We see some familiar faces of 80s horror fame such as Cassandra Peterson (Elvira), Tom Atkins (Night of the Creeps), Barbara Crampton (Re-Animator), Jeffrey Combs (Re-Animator) and journalists Heather Wixson (Daily Dead), and Phil Nobile Jr (Fangoria). But, we are then treated to some new (but also familiar) faces like Robert Englund (Nightmare on Elm Street), Nancy Allen (Dressed to Kill), Clancy Brown (Pet Sematary 2) and special effects artist Steve Johnson (Night of the Demons).
What was very special to me is that this time around they included some international releases with a focus on Italian horror films! This is huge as it recognizes the incredible impact they had on American slasher films and is a beloved subgenre for many horror fans (myself included). They talked about Italian horror and Giallo, though mainly the films of Dario Argento (Tenebre), Lucio Fulci (City of the Living Dead) and Lamberto Bava (Demons). Robert Englund called it “stylized horror” (and I agree!) but sadly none of our famous Italian directors or actors were interviewed leaving it feeling incomplete (RIP Fulci).
There was an increase in the women portrayed in Part II, but sadly, few black, Indigenous and people of color were represented. However, they do discuss Asian representation in horror, and I was happy to see Tetsuo: Iron Man (1989) discussed, along with a surprising appearance of director Shinya Tsukamoto. They also broached the “elephant in the room” with a mention about the vast amount of rape/assault and misogynistic elements often portrayed in horror movies from this decade.
I was delighted to see all the underappreciated and indie projects being included, along with many movies that I hadn't seen before or heard of such as Altered States (1980), The Funhouse (1981), The Boogens (1981), Alone in the Dark (1982) and Terror in the Aisles (1984).
In Search of Darkness: Part II showcases more female-directed or female focused films with an insightful interview with Jackie Kong. She wrote and directed The Being (her first horror movie), but also directed Blood Diner (1987), a cult classic. Her perspective is invaluable (and required) as a female horror creator whose career was established in the 80s. As women became more involved in the horror genre, the 1980s also saw the rise of Scream Queens and the Final Girls. There were segments on Nancy Allan (Carrie, Dressed to Kill, Poltergeist 3) and Leanna Quigley (Return of the Living Dead, Graduation Day, Savage Streets) which were amazing. As any hardcore horror fan would know, Linnea Quigley is 80s low budget horror royalty!
Beyond the synth scores, high production value, glamour and MTV pop culture of our mainstream hits, the underbelly of 80s horror was an era of death, blood and gore. So, In Search of Darkness: Part II highlights predominantly slashers with the addition of monsters, creatures, aliens, and anything with tons of practical effects. That is quintessential 80s horror! But, there were also the films to delve into dark, gritty social commentary and taboo subject matter, and this was recognized (definitely with faults) with the creation of the “video nasties'' in the UK. As well as more extreme, or disturbing, films such as Henry: Portrait of a Serial Killer (1989), Cannibal Holocaust (1980), and The Entity (1982) all get well-deserved mentions.

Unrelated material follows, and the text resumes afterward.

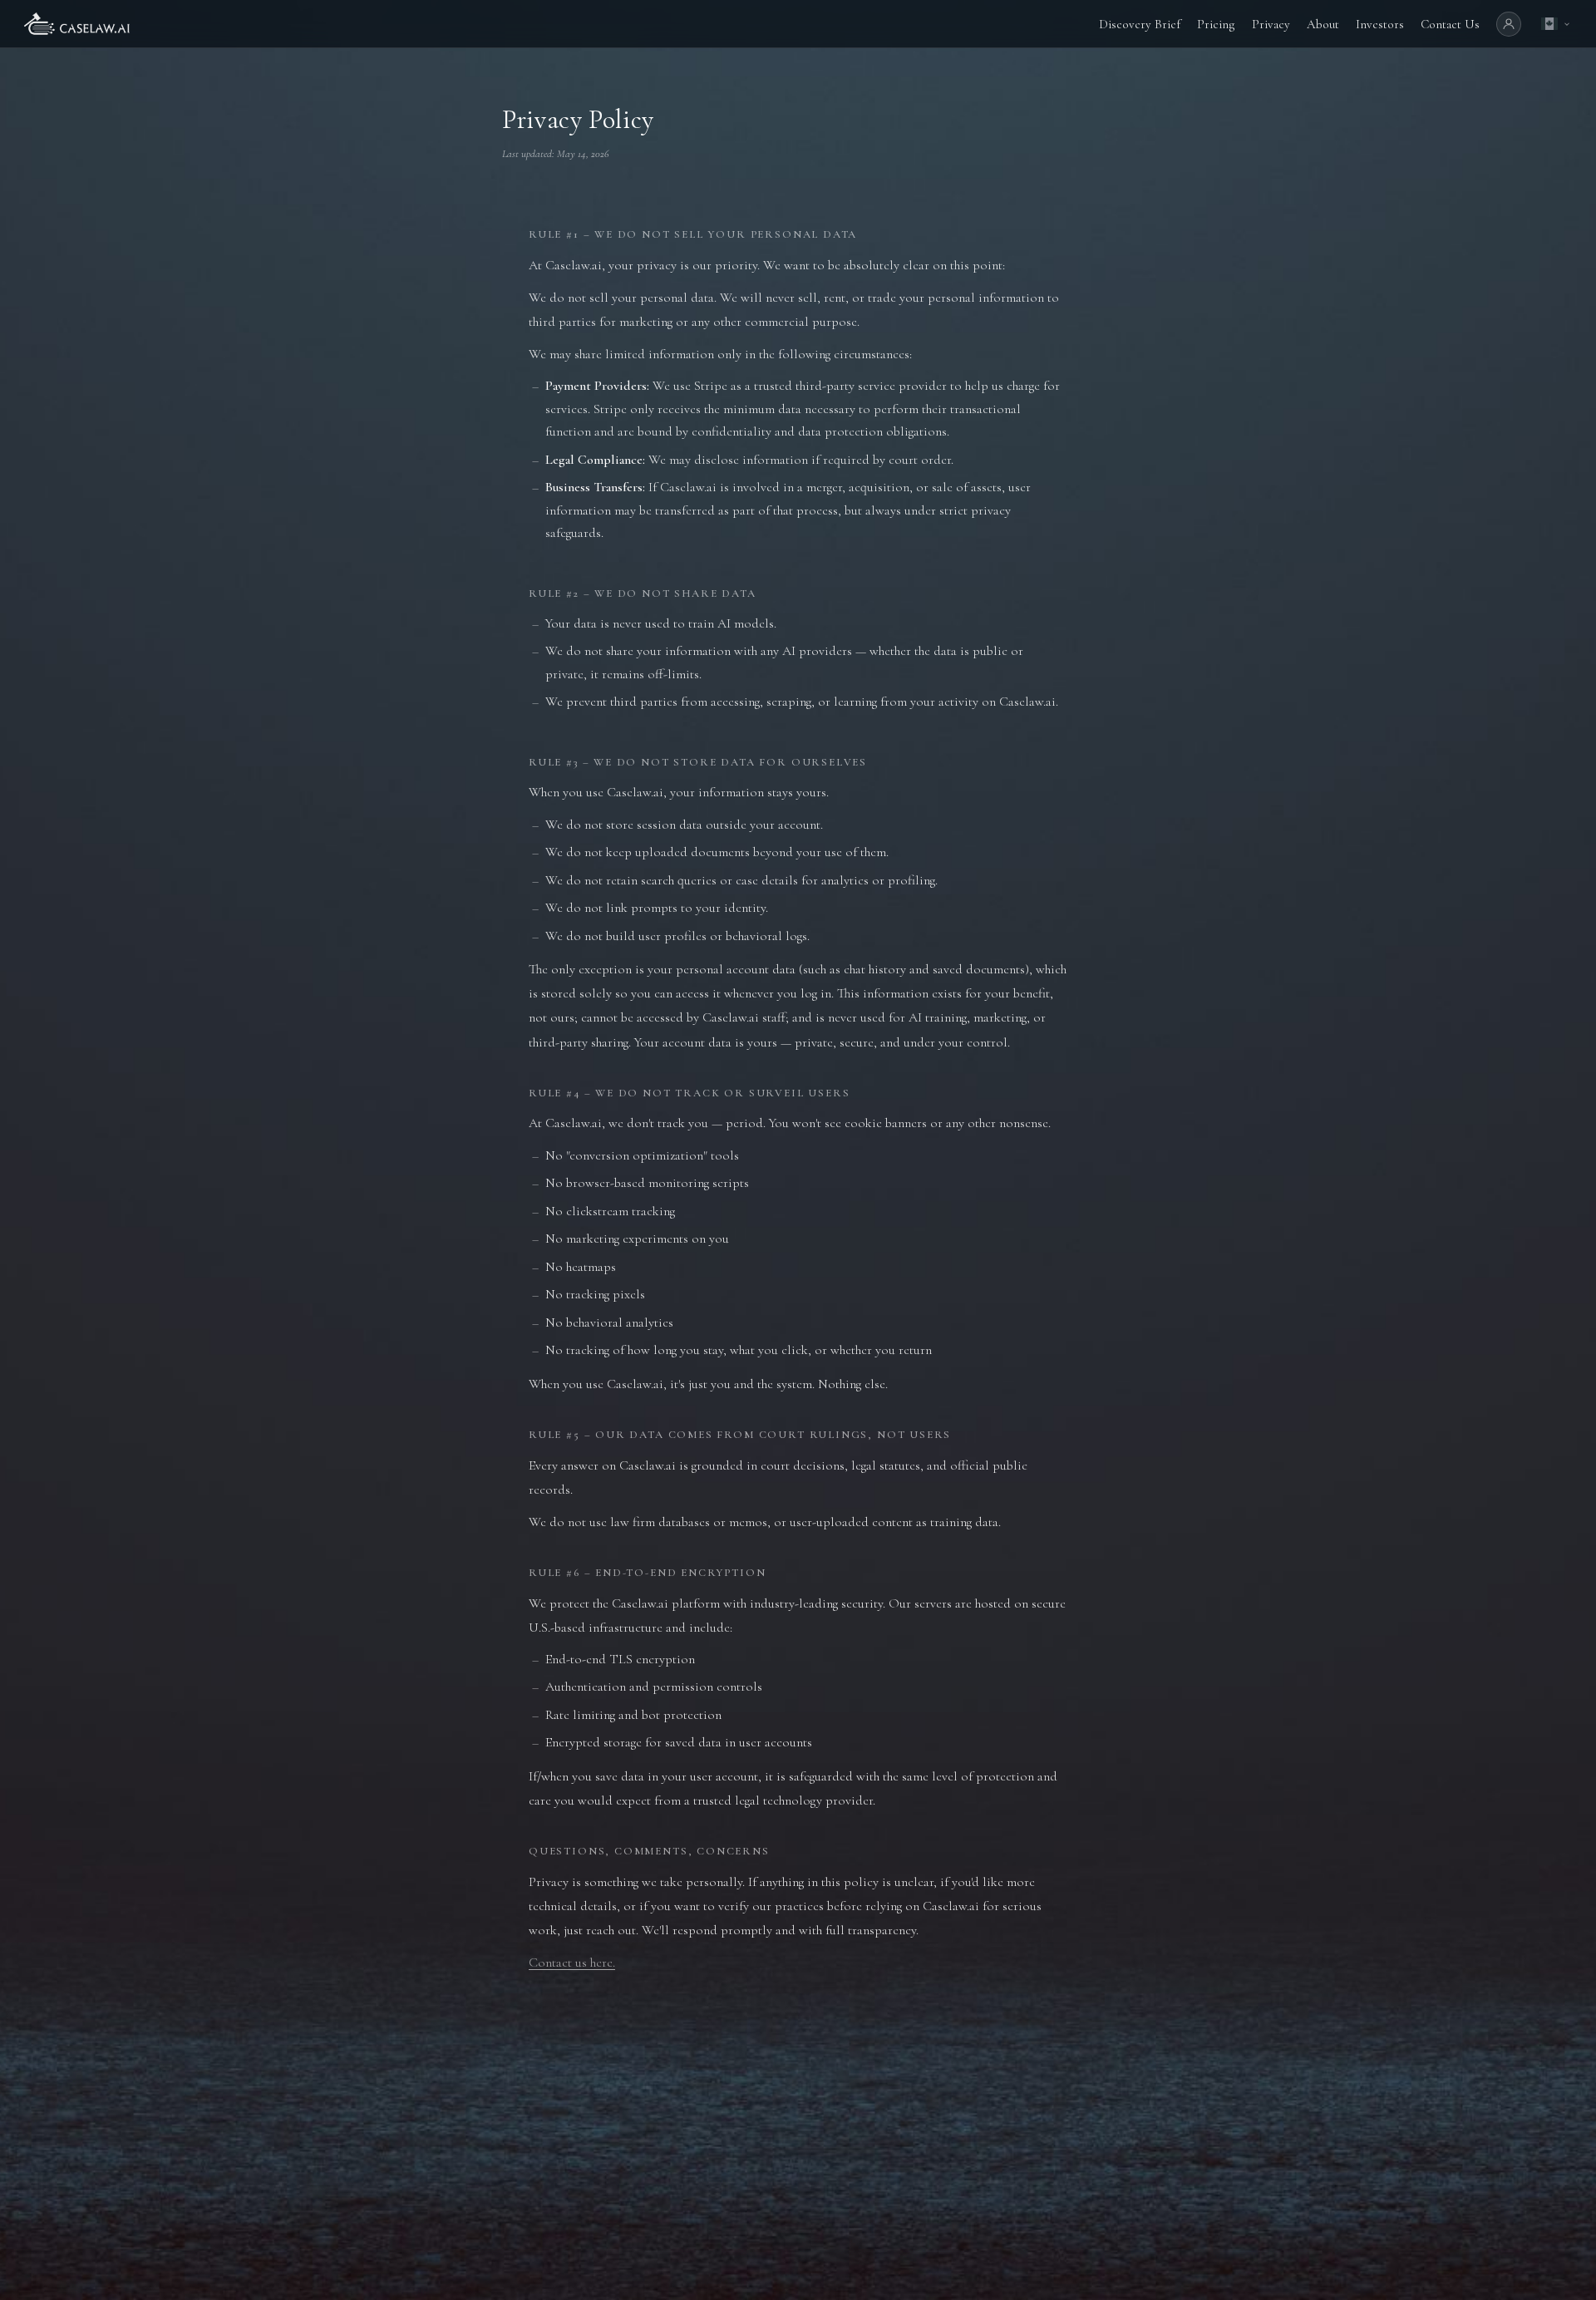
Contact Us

Was In Search of Darkness: Part II necessary? I don’t think so. Is it fun for lovers of 80s horror? Absolutely! However, due to the pacing of the documentary I did feel the weight of the 4.5 hr runtime this time around. I think the idea of In Search of Darkness overall would have been better with the one feature being a mix of nostalgia, mainstream and indie films, some interviews with journalists, actors, directors with additional special features on the Blu-ray release showcasing some of the creators or movies that they couldn’t fit. But, with horror fans, it’s hard to please everyone and at least with the addition of Part II, I think they have succeeded. For as much as I was really pumped and enjoyed In Search of Darkness: Part 1, Part II was the film that hit that 80s sweet spot for me.